India's consumer price index rose 5.09 percent on the year in February, almost unchanged from an increase of 5.10 percent in January. Inflation in recent months has been well below levels recorded mid-2023 but remains above the mid-point of the Reserve Bank of India's target range of 2.0 percent to 6.0 percent.

Steady headline inflation largely reflects a steady increase in food and beverage prices, which account for more than half the weight of the CPI index. These prices rose 7.66 percent on the year after increasing 7.58 percent previously. Fuel and light charges, around 8 percent of the index, fell 0.77 percent on the year after falling 0.60 percent previously. Inflation in urban areas fell from 4.92 percent in January to 4.78 percent in February, while inflation in rural areas was unchanged at 5.34 percent.

At the RBI's most recent policy meeting, held last month, officials left policy rates on hold at 6.50 percent. They advised then that they expect the outlook for headline inflation will remain heavily dependent on food prices but expressed confidence that previous policy tightening will keep core inflation"muted". They stressed that"monetary policy must continue to be actively disinflationary", suggesting that upside risks to the inflation outlook will likely remain their primary focus in upcoming meetings.

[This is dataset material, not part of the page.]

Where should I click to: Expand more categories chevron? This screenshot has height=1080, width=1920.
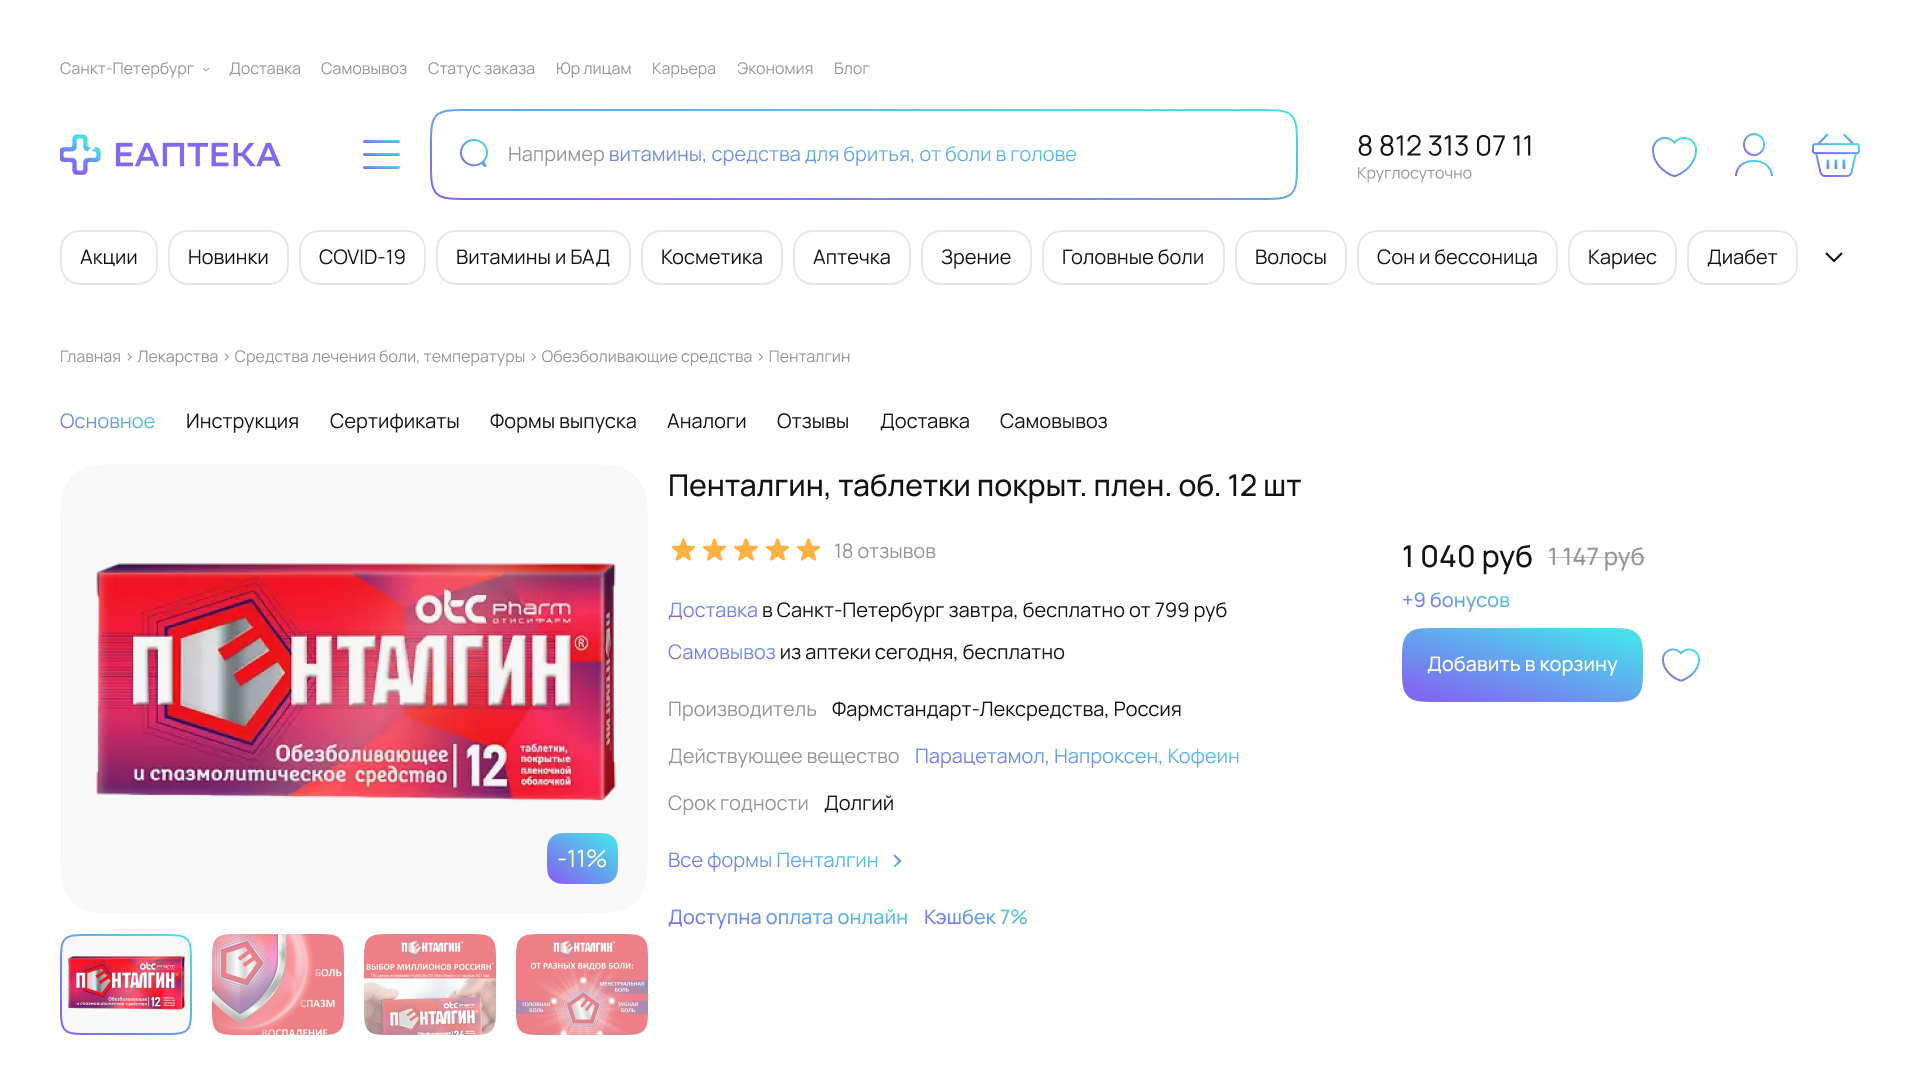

Market Consensus Before Announcement

Consumer prices are expected to ease only marginally to 5.0 percent on the year in February versus January's as-expected 5.10 percent that followed December's 5.69 percent.

Definition

The Consumer Price Index (CPI) is a measure of the average price level of a fixed basket of goods and services purchased by consumers. Within the overall CPI basket, food (47 percent) has easily the largest weight of any of the major components and a separate consumer foods price index is also released. Monthly and annual changes in the CPI provide widely used measures of inflation and the latter is the policy target of the Reserve Bank of India (RBI).

Description

CPI numbers are widely used as a macroeconomic indicator of inflation, as a tool by governments and central banks for inflation targeting and for monitoring price stability, and as deflators in the national accounts. CPI is also used for indexing dearness allowance to employees for increase in prices. CPI is therefore considered as one of the most important economic indicators.

CPI numbers presently compiled and released at national level for India reflect the fluctuations in retail prices pertaining to specific segments of population in the country -- industrial workers, agricultural labourers and rural labourers. These indexes do not encompass all the segments of the population in the country and as such do not reflect true picture of the price behavior in the country. To overcome the above, the Central Statistics Office (CSO) of the Ministry of Statistics and Programme Implementation has started compiling new series of CPI for the entire urban population or CPI (Urban) and CPI for the entire rural population or CPI (Rural), which reflect the changes in the price levels of various goods and services consumed by the urban and rural population.